Tugboats guide the guided-missile destroyer USS Higgins to a berth at Yokosuka Naval Base, Japan, Oct. 13, 2023. (Taylor Ardito/U.S. Navy)

A sailor accused of giving classified information to an unidentified foreign government was convicted Friday during a general court-martial at Naval Station San Diego.

Chief Petty Officer Bryce Pedicini, a fire controlman who had been assigned to the Japan-based guided-missile destroyer USS Higgins, was found guilty of attempted espionage, failure to obey a lawful order and attempted violation of a lawful general order, according to a statement from the Naval Criminal Investigative Service.

“This guilty verdict holds Mr. Pedicini to account for his betrayal of his country and fellow service members,” NCIS director Omar Lopez said in the statement. “Adversaries of the United States are unrelenting in their attempts to degrade our military superiority.”

Pedicini pleaded guilty to a charge related to taking a personal phone into a secure room, but contested the espionage charges, San Diego’s ABC 10 News reported Tuesday.

Pedicini’s sentencing hearing by a military judge is scheduled for May 7, the statement said.

Court records show that an unidentified person posing as a Japanese defense researcher first contacted Pedicini through Facebook Messenger on Oct. 24, 2022, offering money in exchange for details about U.S. military “capabilities and strategies in the region.”

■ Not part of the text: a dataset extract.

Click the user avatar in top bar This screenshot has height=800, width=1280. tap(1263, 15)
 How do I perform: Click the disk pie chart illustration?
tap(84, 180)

As a fire controlman, Pedicini worked with “everything from radars, fire control systems and computer systems to the Navy’s most advanced missile system, Aegis,” which is used aboard guided-missile destroyers and cruisers, according to the Navy’s description of the job.

Posing as a defense researcher is a tactic “increasingly used by foreign adversaries to obtain classified and unclassified national defense information,” the NCIS statement said.

Court records and the NCIS statement refer to the adversary only as a “citizen and employee of a foreign government.” ABC 10 News identified the individual as a woman in an April 11 report, citing Prosecutor Leah O’Brien’s statements in court.

She convinced Pedicini to send classified information on a ballistic missile system and documents that outlined Chinese and Russian threats, O’Brien said at the court-martial. The sailor first received $50 for filling out a survey and then $1,000 for the initial documents, according to ABC 10 News

The woman told Pedicini she would send him more money “based on the value and sensitivity of the information” and specifically asked for classified information, according to court records provided by the Office of the Judge Advocate General.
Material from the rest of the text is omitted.